Says Uma Maheswaran, leader of the People’s Liberation Organization of
Tamil Eelam: “A RAW officer asked us to throw a grenade into a Sinhalese
cinema or put a bomb in a bus or market in a Sinhalese town. Only we and
the Eelam People’s Revolutionary Liberation Front refused.” Agrees an
Eelam People’s leader: “The RAW agents offered us money to massacre
Sinhalese. But we refused.”
The
Tigers, by contrast, were cooperative. In May 1985 two busloads of Tigers
drove into the ancient Sinhalese capital of Anuradhapura and, in the town’s
main bus station, opened fire with automatic weapons, slaughtering 143
civilians there and elsewhere. According to one of the participants in the
killing spree, Tiger leader Vilupillai Prabakaran was in radio contact with
RAW agents during and after the massacre.
The
killings prompted the Colombo government to agree
for the
first time to negotiate with the guerrillas. The talks collapsed, but
the new Indian Prime Minister, Rajiv Gandhi, seemed reluctant to allow RAW
to escalate the level of fighting. Later, when India stepped up its support
of TELO, the Tigers showed their displeasure at New Delhi’s favoritism by
attacking TELO camps and murdering some 150 of its members, thereby
neutralizing RAW’s favorite Tamil clients. RAW agents were apoplectic, but
realized that they would have to work with the Tigers as the dominant Tamil
force. In May 1987, when the Sri Lankan army launched an offensive against
Tiger strongholds in the Jaffna peninsula, New Delhi obliquely warned
Jayewardene not to push too hard, lest India be obliged to intervene. The
Sri Lankan President appealed to Pakistan, China and the US for help, but
got little encouragement.
The
last straw for Jayewardene came in June 1987, when India began training the
Tigers in the use of surface-to-air missles – and then
proposed an
accord between New Delhi and Colombo. Under its terms Indian
peacekeeping troops would disarm the guerrillas and Sri Lanka’s Tamils would
be granted a measure of regional autonomy. The annex to the accord (an
exchange of letters between Gandhi and Jayewardene)
amounted
to Sri Lanka’s granting India a voice in its foreign and military policy.

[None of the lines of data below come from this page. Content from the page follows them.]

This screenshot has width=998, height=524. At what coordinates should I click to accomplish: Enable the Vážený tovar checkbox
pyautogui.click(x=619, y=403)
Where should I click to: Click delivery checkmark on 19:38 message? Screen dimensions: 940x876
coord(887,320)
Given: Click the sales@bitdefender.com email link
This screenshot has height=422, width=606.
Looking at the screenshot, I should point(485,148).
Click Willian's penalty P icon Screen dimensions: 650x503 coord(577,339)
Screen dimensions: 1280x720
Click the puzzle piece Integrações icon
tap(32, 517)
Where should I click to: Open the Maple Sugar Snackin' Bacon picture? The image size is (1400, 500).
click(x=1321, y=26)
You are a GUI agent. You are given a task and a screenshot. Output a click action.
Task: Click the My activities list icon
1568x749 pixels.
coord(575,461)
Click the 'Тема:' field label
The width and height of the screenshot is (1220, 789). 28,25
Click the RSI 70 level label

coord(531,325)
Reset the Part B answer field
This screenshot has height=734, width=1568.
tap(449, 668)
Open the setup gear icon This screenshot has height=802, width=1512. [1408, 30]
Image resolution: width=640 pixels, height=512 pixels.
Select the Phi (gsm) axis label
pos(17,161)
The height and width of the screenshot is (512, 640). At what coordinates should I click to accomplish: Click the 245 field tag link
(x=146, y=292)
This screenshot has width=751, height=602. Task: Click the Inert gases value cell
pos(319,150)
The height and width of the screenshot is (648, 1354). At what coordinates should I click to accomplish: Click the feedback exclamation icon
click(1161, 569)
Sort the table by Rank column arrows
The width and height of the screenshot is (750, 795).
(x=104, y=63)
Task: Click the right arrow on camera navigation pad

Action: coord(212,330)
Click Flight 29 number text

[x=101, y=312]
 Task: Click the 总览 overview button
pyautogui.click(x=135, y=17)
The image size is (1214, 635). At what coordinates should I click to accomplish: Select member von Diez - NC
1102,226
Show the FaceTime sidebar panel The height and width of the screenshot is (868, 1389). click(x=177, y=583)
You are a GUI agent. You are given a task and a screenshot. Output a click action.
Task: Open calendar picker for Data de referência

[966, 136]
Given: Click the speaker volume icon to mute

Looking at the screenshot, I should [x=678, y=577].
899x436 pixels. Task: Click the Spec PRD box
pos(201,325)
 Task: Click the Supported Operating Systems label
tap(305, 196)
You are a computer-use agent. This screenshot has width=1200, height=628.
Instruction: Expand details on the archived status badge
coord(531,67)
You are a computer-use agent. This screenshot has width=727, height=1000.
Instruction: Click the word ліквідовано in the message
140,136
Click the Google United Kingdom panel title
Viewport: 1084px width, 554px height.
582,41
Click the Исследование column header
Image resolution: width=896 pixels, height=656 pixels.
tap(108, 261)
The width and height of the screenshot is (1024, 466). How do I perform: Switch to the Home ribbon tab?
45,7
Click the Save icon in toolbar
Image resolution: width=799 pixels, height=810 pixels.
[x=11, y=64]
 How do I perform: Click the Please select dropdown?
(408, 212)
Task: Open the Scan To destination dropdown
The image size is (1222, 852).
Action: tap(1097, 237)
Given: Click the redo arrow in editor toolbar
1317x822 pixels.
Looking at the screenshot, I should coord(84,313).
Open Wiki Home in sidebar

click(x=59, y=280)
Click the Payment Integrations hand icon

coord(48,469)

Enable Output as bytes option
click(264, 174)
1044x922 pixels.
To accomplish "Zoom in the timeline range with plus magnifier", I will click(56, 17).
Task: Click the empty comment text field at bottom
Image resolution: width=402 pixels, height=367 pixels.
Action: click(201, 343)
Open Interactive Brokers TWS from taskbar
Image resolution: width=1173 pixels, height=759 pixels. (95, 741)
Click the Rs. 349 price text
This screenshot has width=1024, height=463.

Jayewardene felt he had little choice but to accede. Once the pact was
signed, on July 29, 1987, India no longer had neeed for the guerrillas. A
few weeks later it blocked the Tigers’ attempt to take control of a new
provincial council in northern and eastern Sri Lanka. At the same time, New
Delhi ordered its force of 15,000 soldiers, which by then had been deployed
on the island, to disarm
the Tigers.
It was
only then that what had looked like an Indian success story showed its
disastrous downside. Law-and-order collapsed in large parts of southern Sri
Lanka as Sinhalese extremists denounced the accord as a treasonous sellout
and rallied Sinhalese support with appeals to anti-Indian patriotism.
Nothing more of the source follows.